**Problem description**. Copy only the lines from the one containing "Where should I" through the final line of the records below, exactly as written, with no pictures.

**Supplied information**.
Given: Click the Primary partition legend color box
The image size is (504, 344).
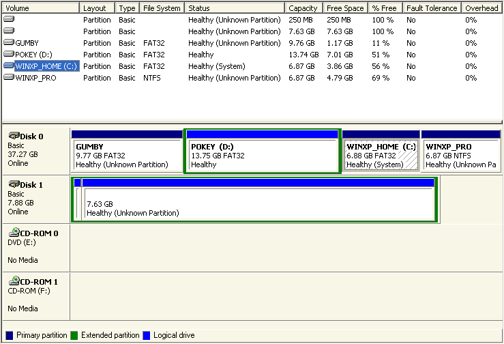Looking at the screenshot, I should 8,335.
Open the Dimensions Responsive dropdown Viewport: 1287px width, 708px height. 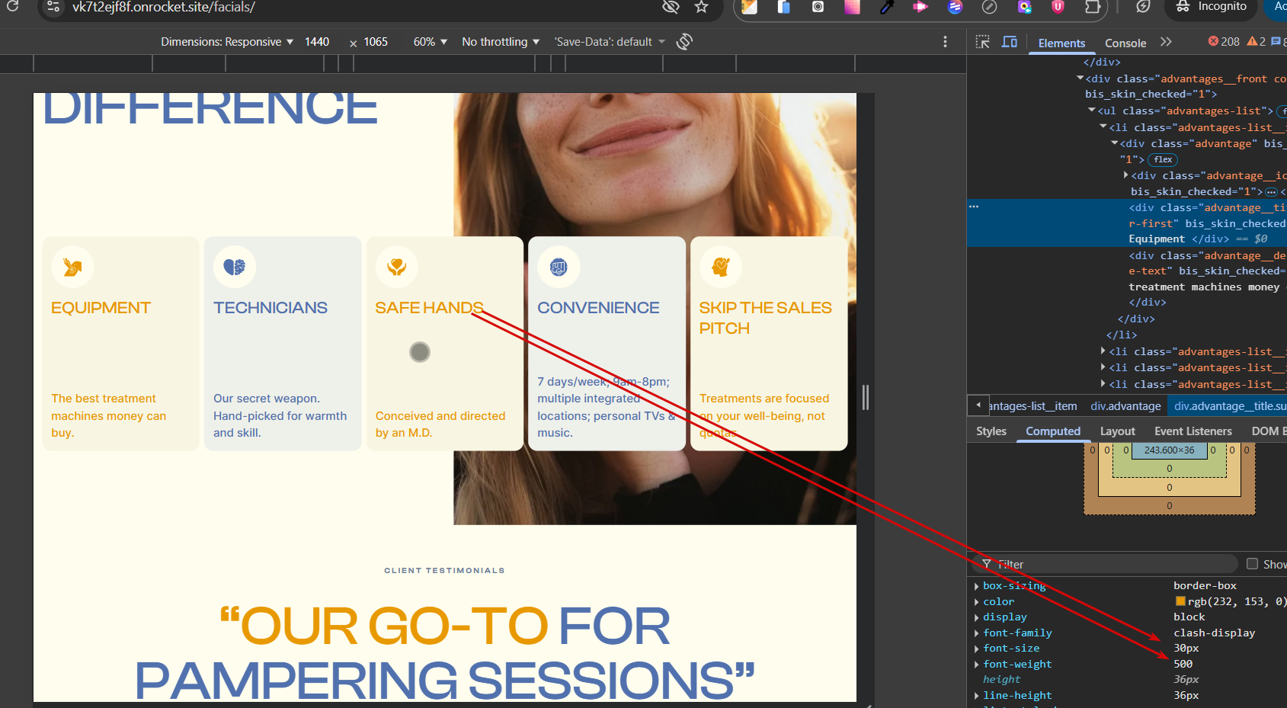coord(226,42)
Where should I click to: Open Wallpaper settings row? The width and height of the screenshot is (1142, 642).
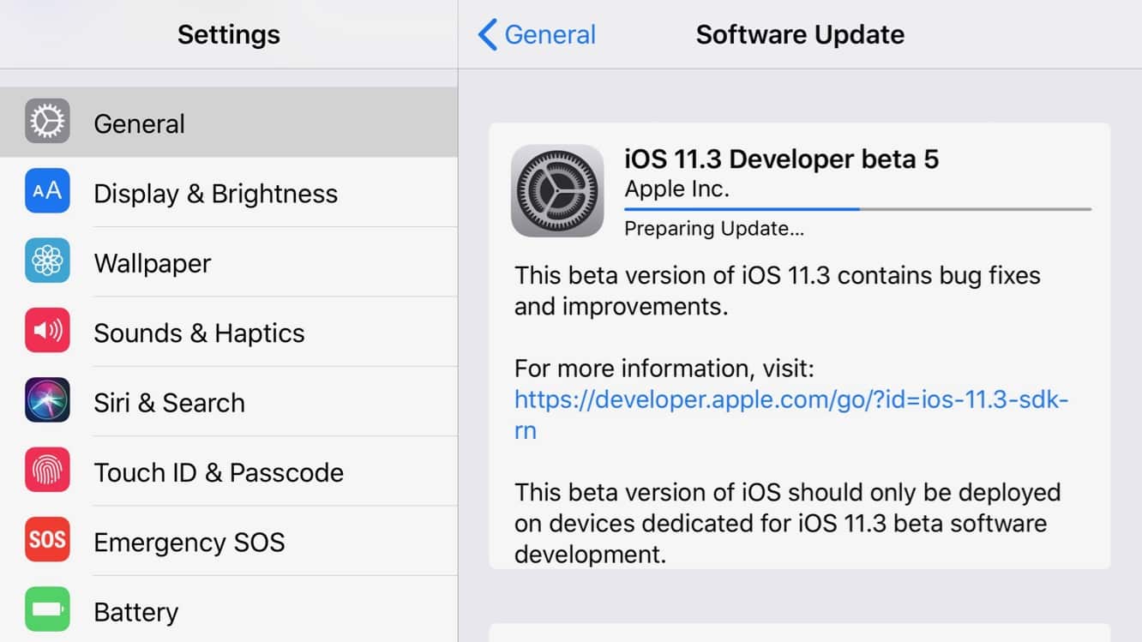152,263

**Answer section**.
Where should I click to: Open Wallpaper settings row? The width and height of the screenshot is (1142, 642).
152,263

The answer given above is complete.